Yes. In the Shahnameh, Ferdowsi attributes this celebration to Jamshid’s victory and his royalty. Jamshid, of course, is a mythological figure and it is said in the Shahnameh that he lived for one thousand years and reigned for seventy. But apart from the mythological aspect of this legend, which sounds unreal, I believe Ferdowsi was not talking about one man’s reign, but the reign of an entire dynasty. In this legend, Jamshid spends fifty years of his life teaching agriculture to Iranians, another fifty years teaching how to tend their flocks, another fifty years on how to spin and knit garments, and so on. This is how Jamshid teaches Iranians many skills and becomes a highly cultured king. Because of his contributions, when he finally takes the throne, Iranians honor and cherish that day and as Ferdowsi puts it: “They call that day the New Day.” This new day is Norooz, the legacy of a great king.
You mentioned that Norooz is one of the oldest celebrations to have survived to this day. To what do you attribute this endurance?
Iranians do not only celebrate Norooz as a historical reminiscence, it also represents the harmony between their culture and nature. In celebrating Norooz, it is not only the Iranians who unite with nature; nature also collaborates and comes together with them. It is not only our year that begins with Norooz, nature’s New Year also begins with it; the first day of Farvardin, the beginning of spring. Even if we, as Iranians, forget Norooz, the earth and nature will not. So as long as the earth and nature exist, Norooz will be honored and celebrated. I even believe Norooz will one day be observed globally. Even today it is widely recognized for its relation to nature and its renewal.

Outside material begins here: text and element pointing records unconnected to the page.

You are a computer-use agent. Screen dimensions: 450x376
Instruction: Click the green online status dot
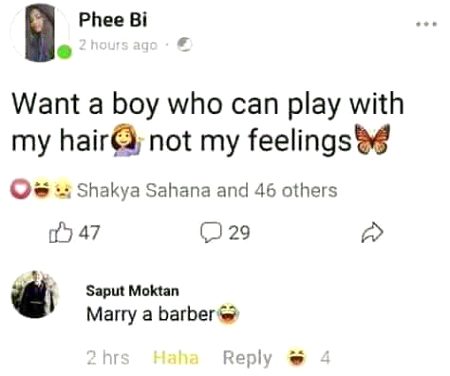(64, 52)
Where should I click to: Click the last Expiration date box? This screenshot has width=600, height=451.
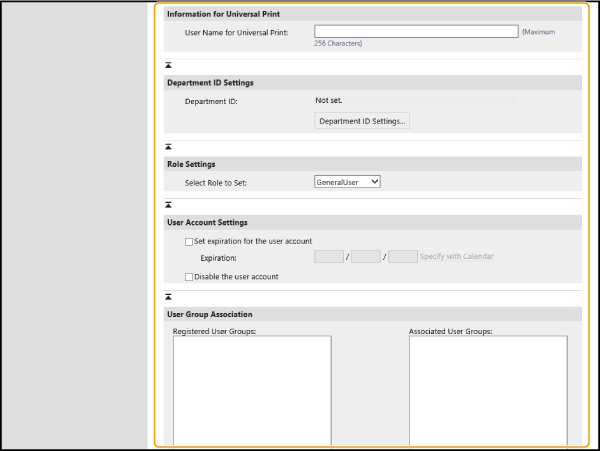click(x=403, y=257)
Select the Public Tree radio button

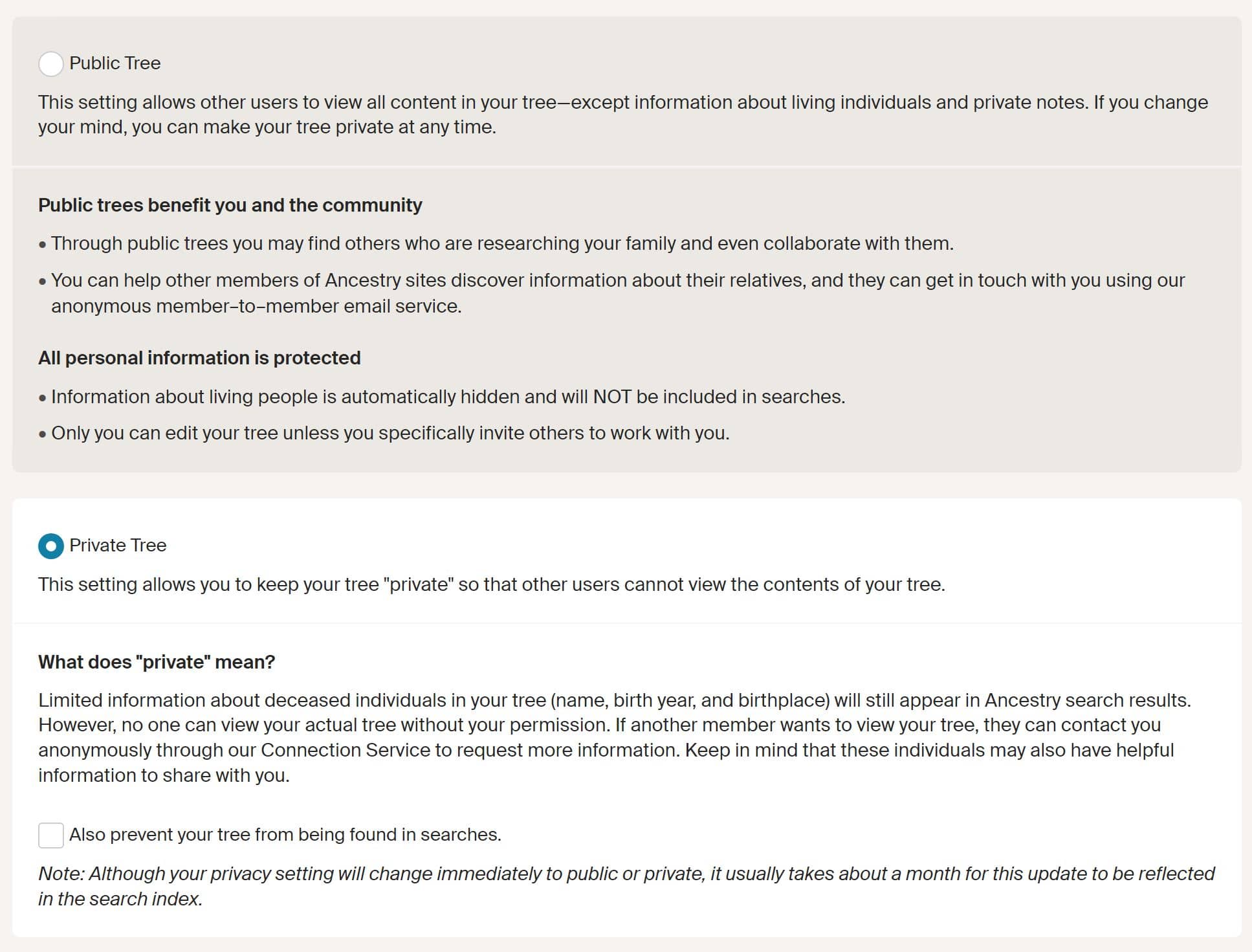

We have many verses that talk about spring in Persian literature. It would be difficult to name one great poet during the last thousand years who has not written a verse about the beauty of spring. Spring is one of the most ancient, yet enduring topics in the world’s poetry and literature, and is subsequently close to the hearts of all poets.
We’ve witnessed many conflicts between the religious and Iranian festivals and celebrations over the past few years. Do you think the religious festivals can overshadow the Iranian ones?
To answer your question we must look at the history of this conflict. After Iran was attacked by Arabs, the spirit of the Iranians was torn and polarized. While Iranians were forced to accept Islam, they were kept outside Kaaba indefinitely. As the poet says: “I went to circle the Kaaba, but they did not let me inside the shrine.” There are many examples of this poetry that we do not wish to discuss here. Iranians never forgot this attack, the one that resulted in the destruction of many libraries and the raids on many of their cities. One western historian has said that this attack resulted in five hundred years of regression in Iran’s civilization, as well as that of the larger global civilization.
For all these reasons, Iranians have maintained a permanent grudge against the Arab invaders in their consciousness. In the long stretch of history since then, an Iranian becomes a Muslim, but not with all his or her spirit. He or she remains an Iranian while becoming a Muslim, two identities that clash from deep within. A Jewish man is at home with his religion, since Judaism has its roots in the historical events within the Jewish society. So even if all Jewish people abandon their religion, Judaism maintains its glory and beauty; even if no one believes in it anymore. Islam is the same for Arabs; a religion that flourished in Arab culture and Arab society. The natural and historical religion for an Iranian is Zoroastrianism. It is in this belief system that the Iranian spirit can merge and flow naturally.
So you somehow attribute this conflict and contrast to an unharmonious language, nature, and religion?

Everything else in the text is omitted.